Here in the West we do everything else in order to end our suffering. We stand in front of the Estee Lauder counter for thirty years, and every year we buy a new product. We do this in order to not suffer aging; that’s how we think as Westerners. We develop new and better medical techniques in order to not suffer sickness. When people die, we quickly take them off the streets and out of view and stick them in boxes. Then we claim that according to psychology one can safely grieve for nine weeks before it becomes neuroses. We have done all of these things in order to deal with old age, sickness and death. Of course we have social services and we try not to let people be too poor. If they are poor we put them all in the same part of the city so that nobody can see them. All of these things exist in our society and yet we managed to cover them up. That’s really our psychology.
But if you understand a timeless and very simple truth, and look around you with courage at humans and animals all over the world, you will see suffering exists.
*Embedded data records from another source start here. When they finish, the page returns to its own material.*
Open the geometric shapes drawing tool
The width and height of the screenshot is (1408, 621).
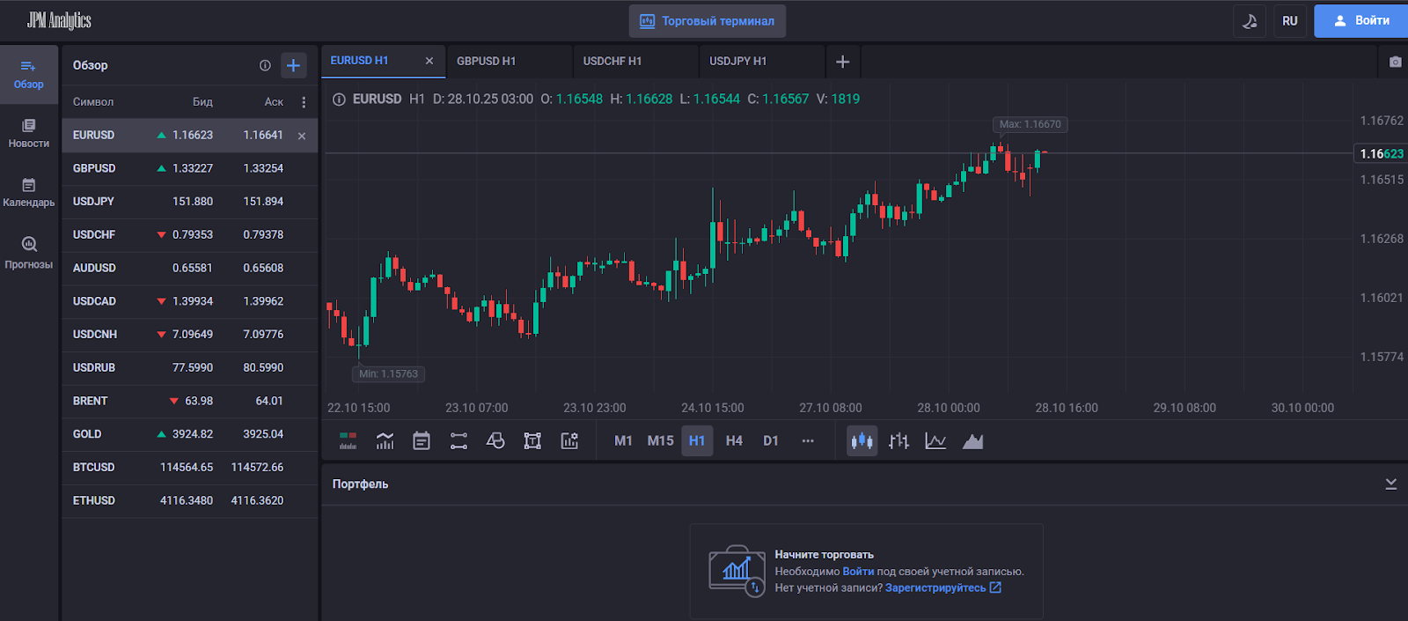(495, 440)
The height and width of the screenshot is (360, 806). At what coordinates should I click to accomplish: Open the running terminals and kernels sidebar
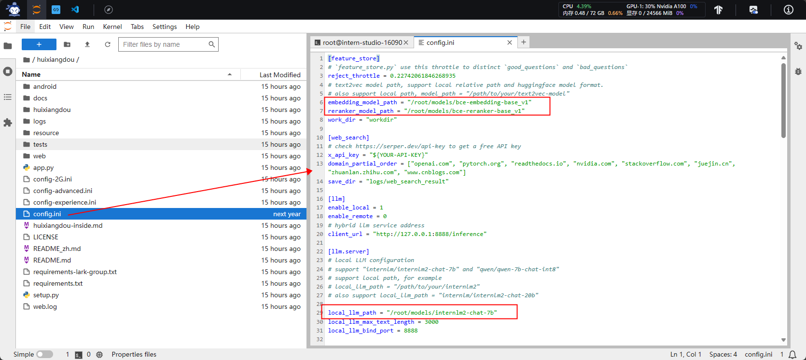tap(8, 71)
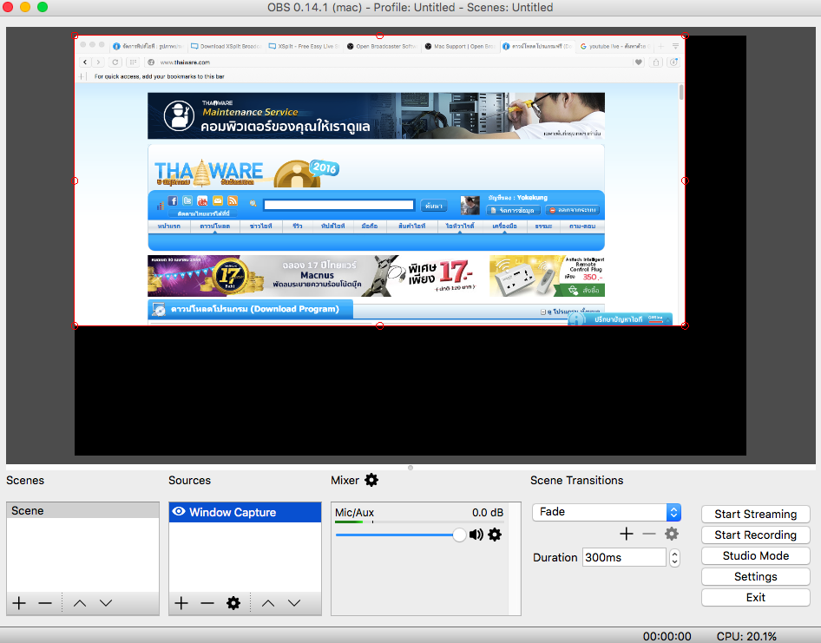Screen dimensions: 821x643
Task: Click the Duration stepper arrows
Action: [x=674, y=557]
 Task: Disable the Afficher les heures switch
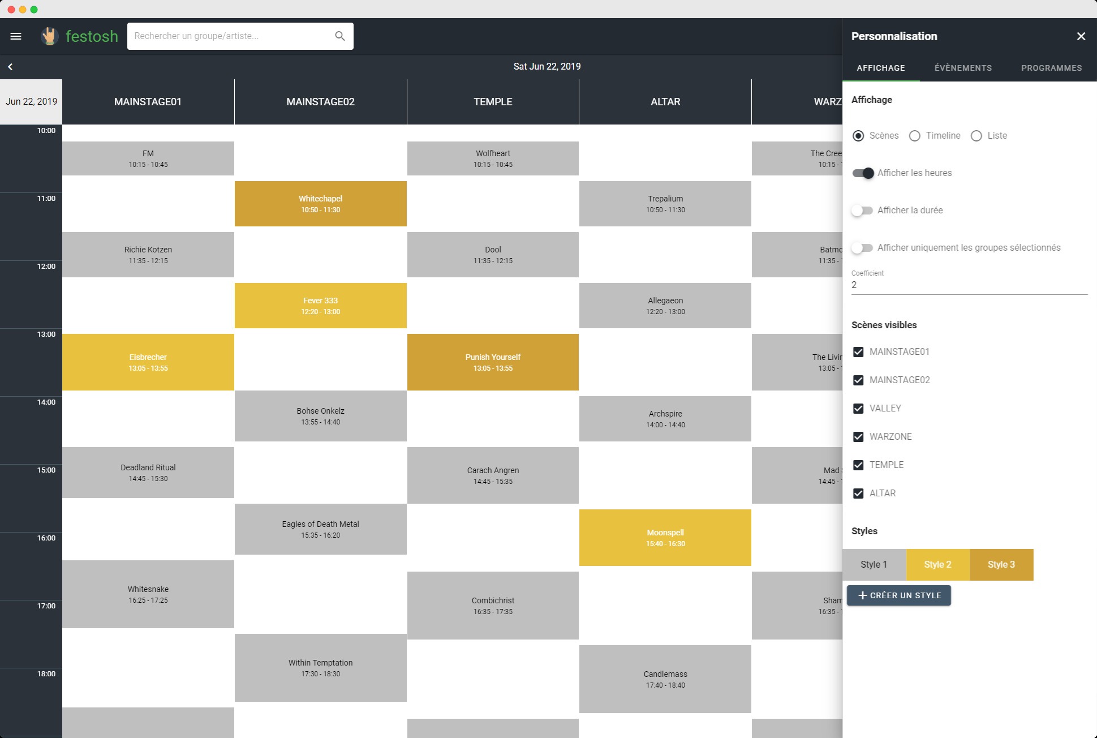(x=863, y=173)

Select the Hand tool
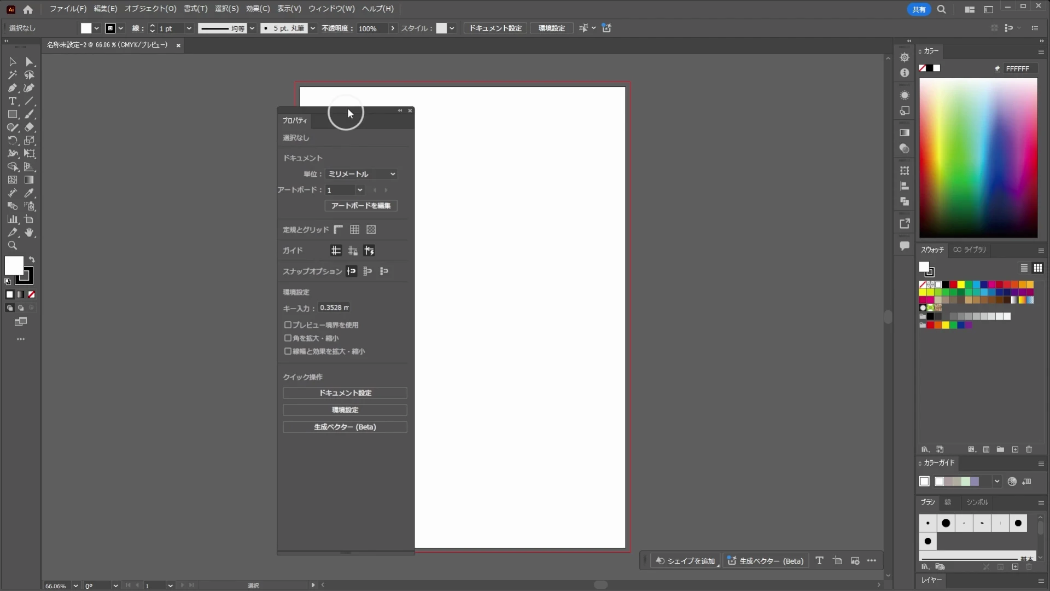tap(29, 233)
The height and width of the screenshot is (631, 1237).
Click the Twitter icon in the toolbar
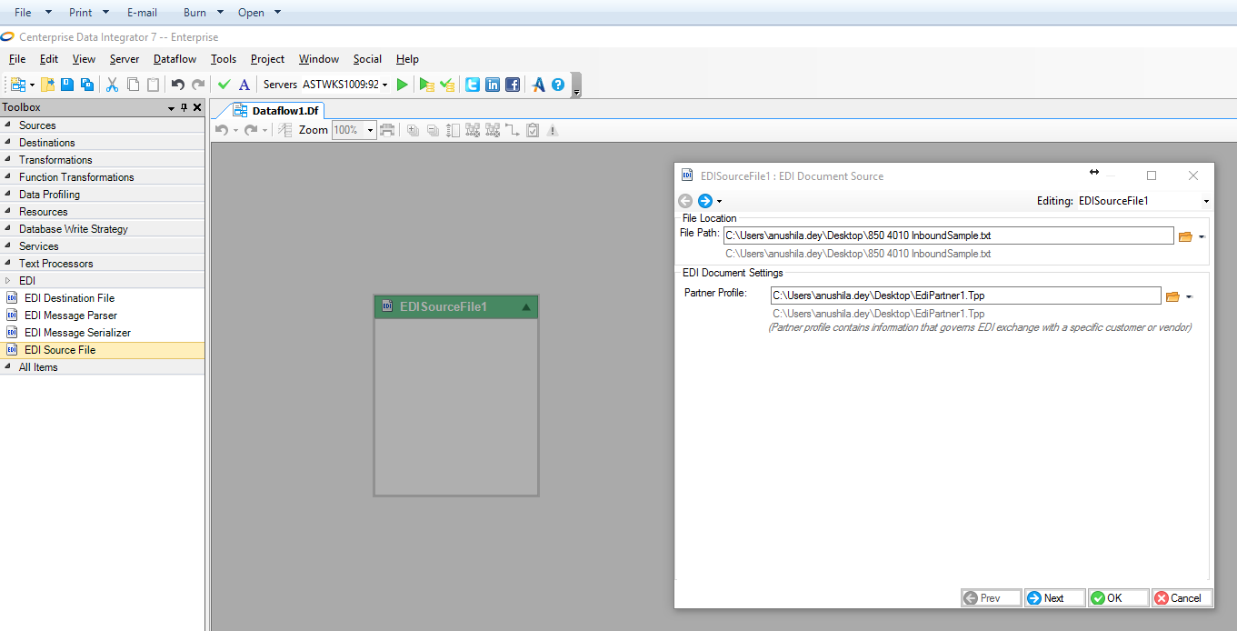[473, 85]
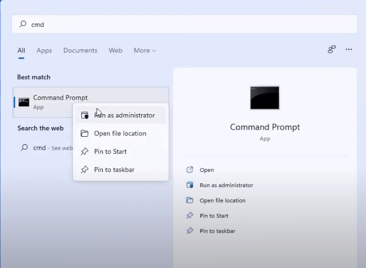Select the Web filter tab
The image size is (366, 268).
click(x=116, y=50)
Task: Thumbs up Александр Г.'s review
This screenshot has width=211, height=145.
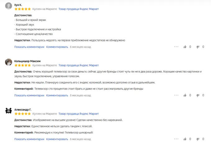Action: (x=185, y=139)
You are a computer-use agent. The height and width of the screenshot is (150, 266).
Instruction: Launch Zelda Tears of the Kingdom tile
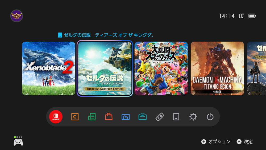pyautogui.click(x=105, y=68)
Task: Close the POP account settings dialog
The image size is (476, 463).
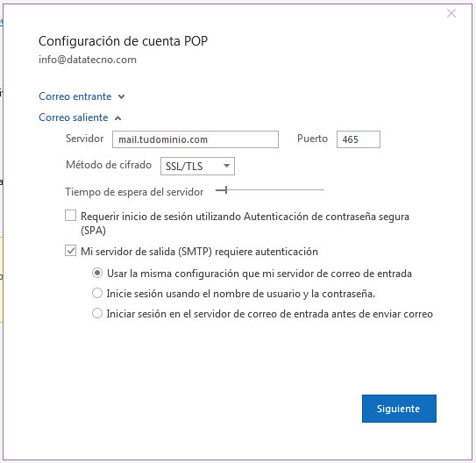Action: [451, 13]
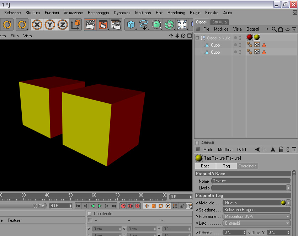Toggle the Z axis lock icon
The height and width of the screenshot is (236, 298).
[x=63, y=25]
Has Estee Lauder cured aging yet? Have we found a cure to death? Have we found a cure to sickness? We may have found a way to manipulate sickness, but it still exists. These sufferings are still there, although we have managed to delude ourselves that they don’t exist. The problem is that it’s not the cure. The cure is realization, enlightenment. In order to accomplish the end of all suffering, we as a culture have to turn some of our attention away from the grand cover up, and more to the pursuit of the real cure. We have to finally understand our objects of refuge.